The new book mixes business advice with personal glimpses of the man known variously as brilliant in marketing, modest about his achievements, diligent in pursuit of excellence and, as one longtime business associate said to Frank Perdue himself, "a pain in the ass."

Those were the words of Ed McCabe, the New York advertising executive who wrote the TV commercials in the 1970s that made Frank Perdue a celebrity. According to the book, McCabe's experience dealing with his brusque, demanding client inspired the famous advertising tag line: "It takes a tough man to make a tender chicken."

It was McCabe's idea to have Perdue appear as company pitchman, in part because he "looked a little like a chicken himself, and he sounded like one, and he squawked a lot."

Mostly, though, according to the book, McCabe thought that while other poultry companies might copy many aspects of Perdue chicken, they couldn't copy Frank Perdue. It was a bold move at the time, as it was not common for corporate executives to appear in advertisements as the face of the company.


Perdue, a shy man, was not crazy about the idea. He agreed reluctantly and complained about how much the first commercial cost to produce, but the campaign was a hit. Advertising Age magazine ranked the first commercial in 1971 one of the year's best campaigns.

Much is made in the book of Perdue's hard-driving style, as a number of business associates and employees say that while he was fair-minded, he could be difficult to work for.
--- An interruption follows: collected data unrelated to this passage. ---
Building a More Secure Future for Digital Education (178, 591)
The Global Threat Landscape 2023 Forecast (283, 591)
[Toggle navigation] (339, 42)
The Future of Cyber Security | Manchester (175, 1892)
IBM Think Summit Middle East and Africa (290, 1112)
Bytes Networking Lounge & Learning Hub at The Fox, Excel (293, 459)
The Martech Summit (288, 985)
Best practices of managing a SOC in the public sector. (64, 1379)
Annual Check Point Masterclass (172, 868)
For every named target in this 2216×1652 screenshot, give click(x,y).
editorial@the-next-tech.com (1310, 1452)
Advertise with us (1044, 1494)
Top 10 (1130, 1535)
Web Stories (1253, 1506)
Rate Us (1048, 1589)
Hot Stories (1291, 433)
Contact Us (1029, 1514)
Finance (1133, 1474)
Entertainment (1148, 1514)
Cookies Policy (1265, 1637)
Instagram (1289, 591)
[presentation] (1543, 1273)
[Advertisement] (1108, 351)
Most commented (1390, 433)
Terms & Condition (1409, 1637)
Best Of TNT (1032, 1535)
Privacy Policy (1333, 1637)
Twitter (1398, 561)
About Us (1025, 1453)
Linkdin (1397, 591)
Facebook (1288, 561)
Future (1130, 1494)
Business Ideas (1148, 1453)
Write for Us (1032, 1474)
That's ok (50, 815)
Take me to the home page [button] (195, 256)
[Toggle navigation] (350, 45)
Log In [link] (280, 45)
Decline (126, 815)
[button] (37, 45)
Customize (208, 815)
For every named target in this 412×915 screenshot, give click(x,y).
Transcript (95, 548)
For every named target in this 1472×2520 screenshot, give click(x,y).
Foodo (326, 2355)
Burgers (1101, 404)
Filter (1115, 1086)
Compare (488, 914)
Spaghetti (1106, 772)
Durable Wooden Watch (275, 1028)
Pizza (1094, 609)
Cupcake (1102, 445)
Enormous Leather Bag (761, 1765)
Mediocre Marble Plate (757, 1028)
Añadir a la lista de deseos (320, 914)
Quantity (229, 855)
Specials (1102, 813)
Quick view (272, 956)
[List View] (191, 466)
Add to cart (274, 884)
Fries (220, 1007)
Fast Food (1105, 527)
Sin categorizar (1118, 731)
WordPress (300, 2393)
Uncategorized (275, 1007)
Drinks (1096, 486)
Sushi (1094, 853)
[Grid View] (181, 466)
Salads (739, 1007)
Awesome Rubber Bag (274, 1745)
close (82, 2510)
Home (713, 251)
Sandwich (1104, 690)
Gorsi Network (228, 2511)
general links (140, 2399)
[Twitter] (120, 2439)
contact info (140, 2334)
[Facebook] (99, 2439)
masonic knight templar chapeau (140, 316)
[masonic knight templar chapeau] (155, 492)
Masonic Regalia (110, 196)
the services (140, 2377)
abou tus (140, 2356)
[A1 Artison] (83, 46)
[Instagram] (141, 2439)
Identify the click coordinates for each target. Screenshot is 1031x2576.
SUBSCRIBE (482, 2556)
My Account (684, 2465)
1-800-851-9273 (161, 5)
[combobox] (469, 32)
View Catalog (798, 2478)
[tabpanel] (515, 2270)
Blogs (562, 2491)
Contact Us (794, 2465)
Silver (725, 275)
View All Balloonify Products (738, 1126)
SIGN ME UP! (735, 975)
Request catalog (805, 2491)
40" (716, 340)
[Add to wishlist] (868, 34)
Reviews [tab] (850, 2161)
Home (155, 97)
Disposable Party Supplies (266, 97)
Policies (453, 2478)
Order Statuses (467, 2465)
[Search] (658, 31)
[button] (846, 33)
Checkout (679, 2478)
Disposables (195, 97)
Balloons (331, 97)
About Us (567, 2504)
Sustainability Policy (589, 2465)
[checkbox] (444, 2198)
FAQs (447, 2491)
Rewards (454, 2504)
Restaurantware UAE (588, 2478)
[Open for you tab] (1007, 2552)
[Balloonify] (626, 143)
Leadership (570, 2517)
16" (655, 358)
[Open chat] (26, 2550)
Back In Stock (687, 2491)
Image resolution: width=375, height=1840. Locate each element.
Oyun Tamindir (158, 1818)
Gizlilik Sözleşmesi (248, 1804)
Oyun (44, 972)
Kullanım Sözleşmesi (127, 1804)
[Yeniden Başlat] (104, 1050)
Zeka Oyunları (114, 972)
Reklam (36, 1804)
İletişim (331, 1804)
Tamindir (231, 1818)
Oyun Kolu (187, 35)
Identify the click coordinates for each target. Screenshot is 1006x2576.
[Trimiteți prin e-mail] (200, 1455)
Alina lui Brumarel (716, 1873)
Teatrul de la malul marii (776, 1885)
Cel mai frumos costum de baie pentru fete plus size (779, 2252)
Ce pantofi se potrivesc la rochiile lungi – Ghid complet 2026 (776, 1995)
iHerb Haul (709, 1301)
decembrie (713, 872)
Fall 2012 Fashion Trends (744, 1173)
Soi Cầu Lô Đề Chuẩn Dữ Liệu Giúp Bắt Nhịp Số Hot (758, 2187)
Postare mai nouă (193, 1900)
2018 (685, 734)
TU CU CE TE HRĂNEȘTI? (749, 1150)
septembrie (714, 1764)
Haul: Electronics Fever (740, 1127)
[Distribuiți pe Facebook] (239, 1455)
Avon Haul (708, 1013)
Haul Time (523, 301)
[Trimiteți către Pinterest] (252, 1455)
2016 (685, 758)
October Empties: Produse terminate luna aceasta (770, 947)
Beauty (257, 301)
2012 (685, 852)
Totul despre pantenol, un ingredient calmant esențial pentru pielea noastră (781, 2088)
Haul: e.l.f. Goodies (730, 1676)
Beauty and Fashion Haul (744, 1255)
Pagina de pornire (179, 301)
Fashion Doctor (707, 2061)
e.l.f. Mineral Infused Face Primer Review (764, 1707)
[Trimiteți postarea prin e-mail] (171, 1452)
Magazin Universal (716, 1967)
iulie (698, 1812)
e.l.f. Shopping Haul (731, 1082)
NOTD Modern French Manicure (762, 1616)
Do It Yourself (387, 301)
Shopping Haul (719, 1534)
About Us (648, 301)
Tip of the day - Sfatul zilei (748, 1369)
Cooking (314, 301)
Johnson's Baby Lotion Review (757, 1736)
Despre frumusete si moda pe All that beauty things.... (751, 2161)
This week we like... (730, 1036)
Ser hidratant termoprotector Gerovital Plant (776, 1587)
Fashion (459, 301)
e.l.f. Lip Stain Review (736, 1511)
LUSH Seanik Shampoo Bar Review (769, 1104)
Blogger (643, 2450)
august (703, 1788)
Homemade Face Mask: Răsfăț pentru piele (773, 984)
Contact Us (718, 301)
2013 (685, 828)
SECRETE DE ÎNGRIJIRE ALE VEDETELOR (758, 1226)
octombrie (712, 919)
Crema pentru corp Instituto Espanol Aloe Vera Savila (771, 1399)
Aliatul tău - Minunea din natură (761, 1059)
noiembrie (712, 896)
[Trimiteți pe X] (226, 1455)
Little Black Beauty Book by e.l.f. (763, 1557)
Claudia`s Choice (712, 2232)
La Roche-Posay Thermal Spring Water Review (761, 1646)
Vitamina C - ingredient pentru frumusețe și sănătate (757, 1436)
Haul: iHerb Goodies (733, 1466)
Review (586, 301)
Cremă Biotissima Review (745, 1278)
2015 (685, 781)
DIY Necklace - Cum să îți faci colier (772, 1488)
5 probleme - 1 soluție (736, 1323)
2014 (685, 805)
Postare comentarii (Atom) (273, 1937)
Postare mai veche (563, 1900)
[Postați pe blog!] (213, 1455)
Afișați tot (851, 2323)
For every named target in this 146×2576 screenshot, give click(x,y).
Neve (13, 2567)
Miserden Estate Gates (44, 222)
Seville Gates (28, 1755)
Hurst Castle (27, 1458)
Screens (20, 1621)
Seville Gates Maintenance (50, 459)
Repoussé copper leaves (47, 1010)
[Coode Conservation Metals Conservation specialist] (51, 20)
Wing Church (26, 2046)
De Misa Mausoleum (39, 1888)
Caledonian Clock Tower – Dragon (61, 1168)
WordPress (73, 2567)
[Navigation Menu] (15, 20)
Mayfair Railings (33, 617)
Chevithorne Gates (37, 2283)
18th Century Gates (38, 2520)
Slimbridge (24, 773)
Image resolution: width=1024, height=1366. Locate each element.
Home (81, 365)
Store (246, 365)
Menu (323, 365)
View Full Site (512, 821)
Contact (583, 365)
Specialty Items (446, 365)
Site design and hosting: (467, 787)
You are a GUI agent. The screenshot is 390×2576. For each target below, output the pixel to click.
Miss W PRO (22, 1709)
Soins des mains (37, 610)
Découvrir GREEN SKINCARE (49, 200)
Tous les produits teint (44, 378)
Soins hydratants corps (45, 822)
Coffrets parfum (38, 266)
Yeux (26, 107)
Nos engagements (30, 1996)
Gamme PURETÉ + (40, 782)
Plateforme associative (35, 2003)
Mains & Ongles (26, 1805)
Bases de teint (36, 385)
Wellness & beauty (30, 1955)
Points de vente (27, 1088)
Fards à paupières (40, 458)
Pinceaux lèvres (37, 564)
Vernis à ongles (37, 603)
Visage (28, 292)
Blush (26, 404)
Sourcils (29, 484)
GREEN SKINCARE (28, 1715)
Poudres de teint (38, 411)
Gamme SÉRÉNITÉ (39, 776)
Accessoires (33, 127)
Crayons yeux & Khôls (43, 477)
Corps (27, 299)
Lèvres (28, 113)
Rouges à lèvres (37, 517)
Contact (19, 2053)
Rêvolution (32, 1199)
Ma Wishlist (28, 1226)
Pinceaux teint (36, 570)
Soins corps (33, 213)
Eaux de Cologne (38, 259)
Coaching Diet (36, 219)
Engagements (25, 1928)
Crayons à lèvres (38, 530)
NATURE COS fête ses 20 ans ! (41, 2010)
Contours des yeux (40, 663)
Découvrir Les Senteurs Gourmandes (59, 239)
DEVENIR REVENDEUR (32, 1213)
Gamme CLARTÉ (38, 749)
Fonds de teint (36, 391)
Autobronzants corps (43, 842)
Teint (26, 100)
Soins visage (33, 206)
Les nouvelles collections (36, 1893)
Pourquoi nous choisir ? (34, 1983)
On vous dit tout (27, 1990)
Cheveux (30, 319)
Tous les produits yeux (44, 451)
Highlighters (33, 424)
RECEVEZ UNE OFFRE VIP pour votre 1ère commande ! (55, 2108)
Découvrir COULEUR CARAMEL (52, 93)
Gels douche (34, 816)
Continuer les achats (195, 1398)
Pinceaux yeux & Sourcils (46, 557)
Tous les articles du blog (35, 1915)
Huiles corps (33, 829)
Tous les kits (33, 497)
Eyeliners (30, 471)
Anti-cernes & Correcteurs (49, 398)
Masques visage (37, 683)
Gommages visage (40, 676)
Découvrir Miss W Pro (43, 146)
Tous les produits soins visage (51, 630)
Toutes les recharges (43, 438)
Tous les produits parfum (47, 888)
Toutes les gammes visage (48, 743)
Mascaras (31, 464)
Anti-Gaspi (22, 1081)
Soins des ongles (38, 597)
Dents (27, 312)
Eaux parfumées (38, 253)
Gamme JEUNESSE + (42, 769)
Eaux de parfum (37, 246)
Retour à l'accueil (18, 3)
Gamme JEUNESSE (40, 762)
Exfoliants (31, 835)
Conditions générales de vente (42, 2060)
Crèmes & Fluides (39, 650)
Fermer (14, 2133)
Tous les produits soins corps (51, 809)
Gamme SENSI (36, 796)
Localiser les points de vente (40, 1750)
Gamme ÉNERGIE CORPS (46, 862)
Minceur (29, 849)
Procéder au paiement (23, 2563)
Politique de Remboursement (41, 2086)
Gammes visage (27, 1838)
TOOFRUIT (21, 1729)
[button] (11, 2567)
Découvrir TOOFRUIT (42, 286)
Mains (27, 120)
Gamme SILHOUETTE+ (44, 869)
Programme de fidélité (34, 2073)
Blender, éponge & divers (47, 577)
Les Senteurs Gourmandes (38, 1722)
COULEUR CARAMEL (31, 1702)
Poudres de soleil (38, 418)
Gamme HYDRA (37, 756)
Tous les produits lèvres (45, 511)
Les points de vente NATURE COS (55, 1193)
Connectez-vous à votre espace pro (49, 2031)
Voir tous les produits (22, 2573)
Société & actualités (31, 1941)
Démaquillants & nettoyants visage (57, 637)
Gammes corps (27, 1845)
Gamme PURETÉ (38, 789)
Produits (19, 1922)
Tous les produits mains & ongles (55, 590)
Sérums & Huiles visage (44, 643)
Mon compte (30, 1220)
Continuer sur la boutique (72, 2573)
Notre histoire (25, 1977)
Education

He needed little sleep, ignored boundaries between his work and private life, and was not inclined to honor those limits for his employees. If he was up in the middle of the night thinking about a business problem, executives might well be awakened by a phone call.

That's as far as Mitzi Perdue goes into the darker side of Perdue or the company. There's nothing in the book about his dealings with animal welfare advocates who alleged abuses by farmers raising chickens under contract with Perdue. There's no mention of what Perdue thought about the criticism, or how he reacted to being hit with a pie by an activist dressed as a chicken in 1992 during a meeting of the University of Maryland Board of Regents, of which he was a member.

As she recalled, he joked about the pie-throwing, but otherwise didn't talk about it, or about the charge — made in full-page ads in The New York Times in the late 1980s — that he was misleading the public with advertisements suggesting that the chickens were treated well.

There's also no mention of criticisms the company faced during Perdue's life over the environmental impact of chicken waste disposal, or Perdue's reaction. These aspects of Perdue's experience did not fit her concept of the book, Mitzi Perdue said.

"This isn't a biography," said Perdue, who for years wrote a weekly environmental column syndicated first by Capitol News in California, then nationally by Scripps Howard. "I was focusing on lessons, business lessons. What did Frank do that a business person could learn from?"

She said she envisions an audience for the book made up of business people and students of business. Perhaps also those who for years saw the TV commercials featuring the chicken guy with his big bald head, sad eyes, beak nose and Maryland accent and wondered who he was and what he was like.